**Work to be completed**
Extend the passage on the LSTM generator and discriminator for predicting trading actions, picking up after equation (13).

**Text block**
Subsequently, we use the last hidden feature at the Sth point to represent the final state of each day. Therefore, the final state vectors \({[h}_{S,1}^{1},\dots ,{h}_{S,k}^{1}\dots ,{h}_{S,TP}^{1}]\) from \({G}^{1}\) are input into the second LSTM layer \({G}^{2}\) to obtain the sequential hidden features \({h}_{k}^{2}\) as follows:

$${h}_{k}^{2}={G}^{2}\left({h}_{S,k}^{1}\right),k\in [1,\dots ,\mathrm{TP}]$$
(7)

The output \({h}_{k}^{2}\) of the second layer is passed through \({G}^{3}\) to predict trading actions. In \({G}^{3}\), pipeline estimation is performed using first linear layer with a leaky ReLU function and second linear layer with a softmax function:

$${\widetilde{y}}_{k}={G}^{3}({h}_{k}^{2})$$
(8)

where \({\widetilde{y}}_{k}\) contains \({\widetilde{y}}_{k}^{0}\), \({\widetilde{y}}_{k}^{1}\), and \({\widetilde{y}}_{k}^{2}\) for each trading day; these represent the probabilities of holding, buying, and selling, respectively:

$$\widetilde{Y}=[{\widetilde{y}}_{1},\dots {\widetilde{y}}_{k}\dots ,{\widetilde{y}}_{TP}]$$
(9)

where \(\widetilde{Y}\) represents the predicted trading action sequences on all trading days over the entire trading period. The proposed generator is also called the hierarchical-LSTM (H-LSTM) model.

3.2.2 Discriminator

The discriminator comprises three LSTM layers. The first LSTM layer \({D}^{p}\) estimates the hidden feature of each day \({h}_{k}^{p}\) at the k-th time point based on the adjusted closing price \(\overline{P }\) in a training sample, where \(k\in [1,\dots ,TP]\):

$${h}_{k}^{p}={D}^{p}\left({\overline{p} }_{k}\right)$$
(10)

The trading action sequence \(\widetilde{Y}\), which is either the real \(Y\) or the predicted \(\widehat{Y}\), is input into another LSTM layer \({D}^{a}\) to obtain the hidden feature of daily action as follows:

$${h}_{k}^{a}={D}^{a}\left({\widetilde{Y}}_{k}\right)$$
(11)

The \({h}_{k}^{p}\) and \({h}_{k}^{a}\) of each trading day are concatenated from the \({D}^{p}\) layer and the \({D}^{a}\) layer to the third LSTM layer to estimate the sequential hidden feature of each trading day:

$${h}_{k}^{^{\prime}}={D}^{1}\left(\left[{h}_{k}^{p},{h}_{k}^{a}\right]\right)$$
(12)

The last output \({h}_{TP}^{^{\prime}}\) at time point TP of the third layer is input into the layer \({D}^{2}\) to determine whether it is the real target trading sequence or the predicted trading sequence. In layer \({D}^{2}\), pipeline estimation is performed using a linear layer with a leaky ReLU function and another linear layer with a softmax function:

$$Z={D}^{2}({h}_{\mathrm{TP}}^{^{\prime}})$$
(13)

**Information supplied**
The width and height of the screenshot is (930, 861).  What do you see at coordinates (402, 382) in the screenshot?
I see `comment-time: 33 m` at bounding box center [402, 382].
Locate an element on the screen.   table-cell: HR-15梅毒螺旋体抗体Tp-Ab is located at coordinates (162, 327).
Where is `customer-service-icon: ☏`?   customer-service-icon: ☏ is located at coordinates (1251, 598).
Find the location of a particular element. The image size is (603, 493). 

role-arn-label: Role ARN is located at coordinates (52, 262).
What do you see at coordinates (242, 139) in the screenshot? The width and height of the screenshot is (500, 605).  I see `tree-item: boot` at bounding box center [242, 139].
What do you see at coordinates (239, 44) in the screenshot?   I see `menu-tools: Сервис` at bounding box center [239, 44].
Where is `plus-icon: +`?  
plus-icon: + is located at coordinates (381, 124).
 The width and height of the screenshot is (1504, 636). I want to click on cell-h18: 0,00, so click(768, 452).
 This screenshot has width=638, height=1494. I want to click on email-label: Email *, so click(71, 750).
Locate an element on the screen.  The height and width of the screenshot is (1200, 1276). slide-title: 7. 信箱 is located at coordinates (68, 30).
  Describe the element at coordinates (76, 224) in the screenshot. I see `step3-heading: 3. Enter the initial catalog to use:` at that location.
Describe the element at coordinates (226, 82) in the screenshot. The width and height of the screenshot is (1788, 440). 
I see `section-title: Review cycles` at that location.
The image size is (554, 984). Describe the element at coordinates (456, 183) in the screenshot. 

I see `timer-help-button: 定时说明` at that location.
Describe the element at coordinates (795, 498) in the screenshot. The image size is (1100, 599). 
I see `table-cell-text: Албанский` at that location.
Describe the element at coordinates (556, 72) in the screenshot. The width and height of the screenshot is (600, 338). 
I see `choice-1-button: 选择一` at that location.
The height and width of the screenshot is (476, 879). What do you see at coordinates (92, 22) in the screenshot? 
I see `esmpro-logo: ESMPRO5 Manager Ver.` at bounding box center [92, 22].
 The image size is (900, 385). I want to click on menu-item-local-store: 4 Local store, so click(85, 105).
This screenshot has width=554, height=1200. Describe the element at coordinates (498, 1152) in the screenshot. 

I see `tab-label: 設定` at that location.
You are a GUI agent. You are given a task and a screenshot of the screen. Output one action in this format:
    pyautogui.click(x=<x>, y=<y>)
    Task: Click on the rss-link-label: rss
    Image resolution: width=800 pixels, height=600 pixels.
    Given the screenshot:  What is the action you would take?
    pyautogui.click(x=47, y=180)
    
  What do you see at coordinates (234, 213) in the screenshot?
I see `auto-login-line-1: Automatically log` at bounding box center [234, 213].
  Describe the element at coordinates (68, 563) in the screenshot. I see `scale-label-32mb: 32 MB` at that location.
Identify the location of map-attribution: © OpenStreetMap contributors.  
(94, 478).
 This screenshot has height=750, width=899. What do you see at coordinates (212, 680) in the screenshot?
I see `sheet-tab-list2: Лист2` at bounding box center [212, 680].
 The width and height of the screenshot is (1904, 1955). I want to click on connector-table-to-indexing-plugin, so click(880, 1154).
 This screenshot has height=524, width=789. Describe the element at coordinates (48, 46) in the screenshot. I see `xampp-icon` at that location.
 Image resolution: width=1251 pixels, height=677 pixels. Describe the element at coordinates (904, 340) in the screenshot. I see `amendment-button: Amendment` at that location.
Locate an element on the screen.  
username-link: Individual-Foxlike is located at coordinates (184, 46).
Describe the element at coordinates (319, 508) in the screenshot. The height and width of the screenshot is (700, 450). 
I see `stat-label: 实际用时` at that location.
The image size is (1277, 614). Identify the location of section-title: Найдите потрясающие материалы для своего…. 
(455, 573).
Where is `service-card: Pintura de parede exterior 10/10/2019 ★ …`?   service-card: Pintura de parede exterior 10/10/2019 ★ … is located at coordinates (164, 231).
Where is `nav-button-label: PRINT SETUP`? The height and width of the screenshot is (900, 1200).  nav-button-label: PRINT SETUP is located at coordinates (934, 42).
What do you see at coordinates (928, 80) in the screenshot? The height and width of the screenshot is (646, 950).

**Output for this exercise**
3.3 Model training and optimization

\({Z}_{\mathrm{fake}}\) Is the discriminator output obtained by inputting the real stock price \(\overline{P }\) and the predicted trading action sequence \(\widetilde{Y}\) generated by the generator. \({Z}_{\mathrm{real}}\) is the discriminator output obtained by inputting the real stock price \(\overline{P }\) and the target trading action sequence \(Y\) generated using the PLR approach. The model parameters of the generator are updated using only \({Z}_{\mathrm{fake}}\) to obtain gradients. The model parameters of the discriminator are updated using both \({Z}_{\mathrm{fake}}\) and \({Z}_{\mathrm{real}}\) to obtain gradients. In addition, the model parameters of all of the GAN-based framework are optimized using the Adam optimizer.

3.3.1 Loss functions in the simple GAN framework

In the simple GAN framework, the generator loss L_G^GAN is calculated using the binary cross entropy function:

$${L}_{G}^{\mathrm{GAN}}=\mathrm{log}(1-{Z}_{\mathrm{fake}})$$
(14)

where log denotes the logarithm function. Similarly, the discriminator loss \({L}_{D}^{\mathrm{GAN}}\) is calculated using the categorical cross entropy function:

$${L}_{D}^{\mathrm{GAN}}=\mathrm{log}2\left({Z}_{\mathrm{fake}}\right)+\mathrm{log}(1-{Z}_{\mathrm{real}})$$
(15)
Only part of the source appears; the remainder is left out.